I write this not to elicit sympathy and approval and certainly not ridicule.  I’ve long passed the point in my life where those things matter.  My point is simple: someplace, sometime, somewhere in our lives for our own spiritual welfare we must do the right thing.  I believed going to Selma was the right thing.  I still do. 

 

          W. Somerset Maughm in the “The Summing Up” wrote: “the philistines have replaced the rack with the wise crack.”  Ridicule is in.

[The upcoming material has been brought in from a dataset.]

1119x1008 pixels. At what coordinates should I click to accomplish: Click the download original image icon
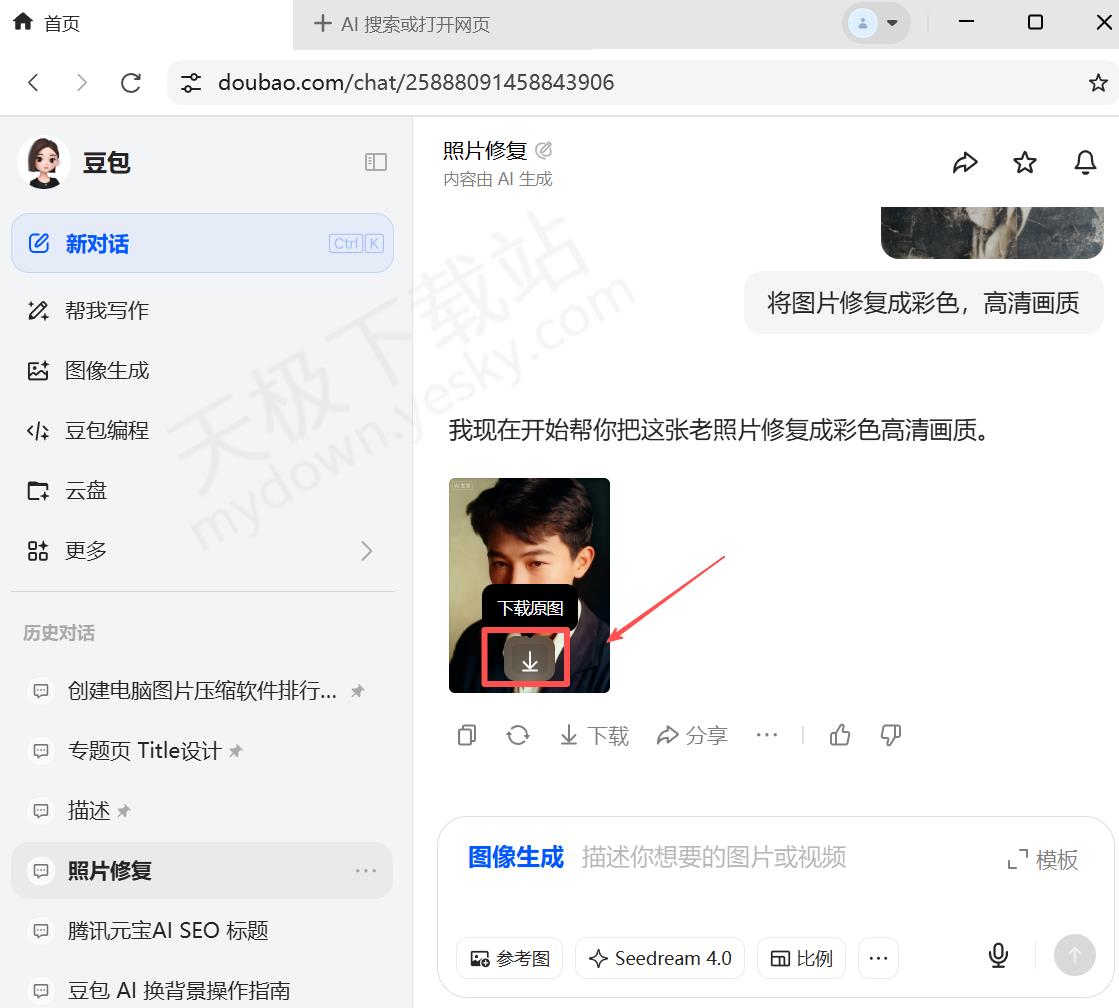pyautogui.click(x=529, y=660)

If people can’t think well, they will frequently resort to ridicule which means that they have nothing to say.

 

          I still bear the marks of that night.  I often think about Selma and doing the right thing, especially nowadays.  When I do, gardening often comes to mind.  It’s doing the right thing, something intimately and directly connected with God’s intention for the earth.  It’s not exploiting the earth for private profit.  Exploitive industries claim that they have a right to plunder the earth as a means of turning a profit, a really profane and blasphemous claim.  Their rationale is sociopathic.

 

          Instead of exploiting the earth, gardeners are replenishing the earth.  The “in” word is sustainability, but the word sustainability has lost its power by becoming a catch word.  The earth is a gift from God for human welfare, not something to be used up and thrown away.

 

          There is a phrase in the Book of Common Order’s Funeral Service referring to the deceased which reads, “made the world richer for his (or her) presence.”   We all know terrible people who have made the world worse for their presence.  Gardeners make the world richer for their presence, beginning with beauty.

 

          Human beings leave so many ugly constructions in their wake, such as some of the buildings at the Sawmill, that a beautiful yard is a treasure.  Beauty enhances the human spirit, while ugliness corrodes it.

How many morning walks and evening strolls have been graced by beautiful yards!

 

          However, beyond beauty, there is the issue of the earth’s welfare, like air, water, and soil.  The trees and bushes planted by gardeners help purify our air.  We’re at a point in the earth’s destruction where we’ll be compelled to restrict the use of water for non-essential purposes so that we can continue to drink it and irrigate the plants we use for food.    

 

          Ironically, many of the commercial fertilizers used in industrial agriculture are depleting the earth’s nutritional values by turning fields into wastelands.  The composting movement which began with small farmers and gardeners seeks to enrich the earth rather than deplete it, making it richer because of their presence.  Even industrial agriculture is beginning to compost, finding it cheaper and more effective than artificial fertilizers.

 

          Our water, soil, and air are all imperiled by human greed, the belief that exploitation for the profit of a few is acceptable.  The gardeners are teaching us that enriching the earth is the right thing.  At my age, I’ll be 88 in a few weeks, I think about the significance of my own life, especially all of the ironies.  It is better to leave the legacy that instead of corroding and ravishing the world that we have enriched it by doing the right thing.